*** Data Section Begins ***

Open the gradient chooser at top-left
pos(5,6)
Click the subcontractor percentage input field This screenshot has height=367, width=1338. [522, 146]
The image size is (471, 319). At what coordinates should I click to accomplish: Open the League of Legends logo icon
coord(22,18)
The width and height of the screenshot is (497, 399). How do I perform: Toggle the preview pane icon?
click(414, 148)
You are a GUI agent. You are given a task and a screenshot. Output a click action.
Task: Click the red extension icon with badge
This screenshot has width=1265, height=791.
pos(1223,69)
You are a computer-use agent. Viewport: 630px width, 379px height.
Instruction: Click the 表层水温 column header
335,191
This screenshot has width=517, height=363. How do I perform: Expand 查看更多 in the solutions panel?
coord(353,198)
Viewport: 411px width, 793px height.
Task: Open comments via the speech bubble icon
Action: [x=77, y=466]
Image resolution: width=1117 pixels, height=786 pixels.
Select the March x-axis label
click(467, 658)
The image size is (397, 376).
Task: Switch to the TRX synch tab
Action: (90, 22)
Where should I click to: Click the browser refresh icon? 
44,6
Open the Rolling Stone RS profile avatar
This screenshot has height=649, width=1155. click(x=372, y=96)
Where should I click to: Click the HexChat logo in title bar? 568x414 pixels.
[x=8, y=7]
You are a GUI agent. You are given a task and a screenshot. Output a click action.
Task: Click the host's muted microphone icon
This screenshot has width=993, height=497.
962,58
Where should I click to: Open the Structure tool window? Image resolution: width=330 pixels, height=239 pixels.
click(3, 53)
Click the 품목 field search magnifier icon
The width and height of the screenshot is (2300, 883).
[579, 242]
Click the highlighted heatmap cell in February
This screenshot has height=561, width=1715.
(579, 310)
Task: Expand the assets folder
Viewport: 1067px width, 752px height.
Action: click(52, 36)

*** Data Section Ends ***

- _Problem statement_
Set down the entries again, exactly as they stand above.

- _Expected answer_
Open the gradient chooser at top-left
pos(5,6)
Click the subcontractor percentage input field This screenshot has height=367, width=1338. [522, 146]
The image size is (471, 319). At what coordinates should I click to accomplish: Open the League of Legends logo icon
coord(22,18)
The width and height of the screenshot is (497, 399). How do I perform: Toggle the preview pane icon?
click(414, 148)
You are a GUI agent. You are given a task and a screenshot. Output a click action.
Task: Click the red extension icon with badge
This screenshot has width=1265, height=791.
pos(1223,69)
You are a computer-use agent. Viewport: 630px width, 379px height.
Instruction: Click the 表层水温 column header
335,191
This screenshot has width=517, height=363. How do I perform: Expand 查看更多 in the solutions panel?
coord(353,198)
Viewport: 411px width, 793px height.
Task: Open comments via the speech bubble icon
Action: [x=77, y=466]
Image resolution: width=1117 pixels, height=786 pixels.
Select the March x-axis label
click(467, 658)
The image size is (397, 376).
Task: Switch to the TRX synch tab
Action: (90, 22)
Where should I click to: Click the browser refresh icon? 
44,6
Open the Rolling Stone RS profile avatar
This screenshot has height=649, width=1155. click(x=372, y=96)
Where should I click to: Click the HexChat logo in title bar? 568x414 pixels.
[x=8, y=7]
You are a GUI agent. You are given a task and a screenshot. Output a click action.
Task: Click the host's muted microphone icon
This screenshot has width=993, height=497.
962,58
Where should I click to: Open the Structure tool window? Image resolution: width=330 pixels, height=239 pixels.
click(3, 53)
Click the 품목 field search magnifier icon
The width and height of the screenshot is (2300, 883).
[579, 242]
Click the highlighted heatmap cell in February
This screenshot has height=561, width=1715.
(579, 310)
Task: Expand the assets folder
Viewport: 1067px width, 752px height.
Action: click(52, 36)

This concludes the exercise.